Au Brésil, l’épidémie s’accélère, avec plus de 3 000 morts et 40 000 cas de contamination. La situation est en train de devenir catastrophique à Manaus, dans la région amazonienne. Les autorités sont submergées par le nombre de morts, hopitaux et cimetières sont saturés.

De notre correspondant à Rio de Janeiro,

Les images du plus grand cimetière de Manaus, ouvrant des fosses communes pour y mettre les corps amenés en chambre froide, ont choqué les Brésiliens.

Débordé, le maire de la ville évoque des scènes de « film d’horreur », et dans l’urgence, il a décidé que cinq personnes maximum seraient désormais autorisées à participer aux enterrements.

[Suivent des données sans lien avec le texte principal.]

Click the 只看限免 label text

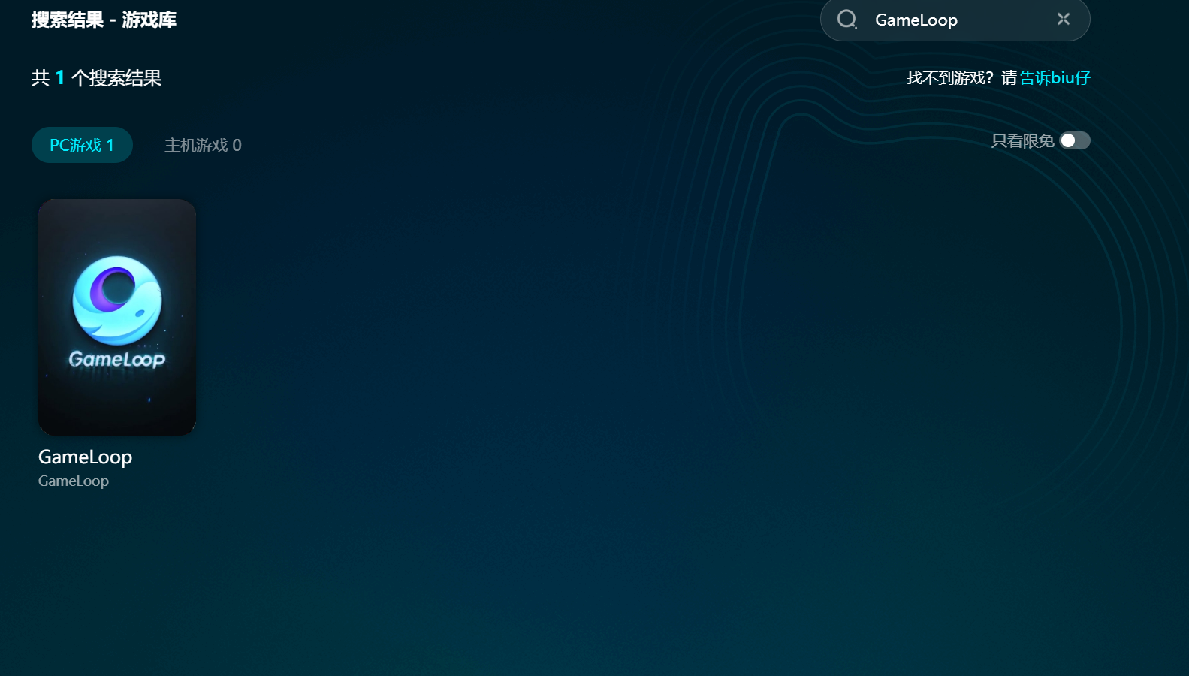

Le coronavirus est en train de frapper durement la capitale amazonienne, qui concentre la plupart des cas de contamination de la région et le personnel soignant manque cruellement de matériel de protection.

Manaus ne compte qu’une cinquantaine de lits de soins intensifs pour une population d’1,7 million d’habitants. Son système de santé, déjà très précaire, mal préparé pour faire face à l’épidémie, est en train de s’effondrer avec la crainte désormais d’une explosion de décès.

La région est extrêmement vaste, et la situation est d’autant plus compliquée pour les habitants isolés atteint de coronavirus – les transports en Amazonie se font souvent par les fleuves. La ville a entamé la construction d’un hôpital de campagne et lancé un appel aux médecins de tout le Brésil pour leur venir en aide.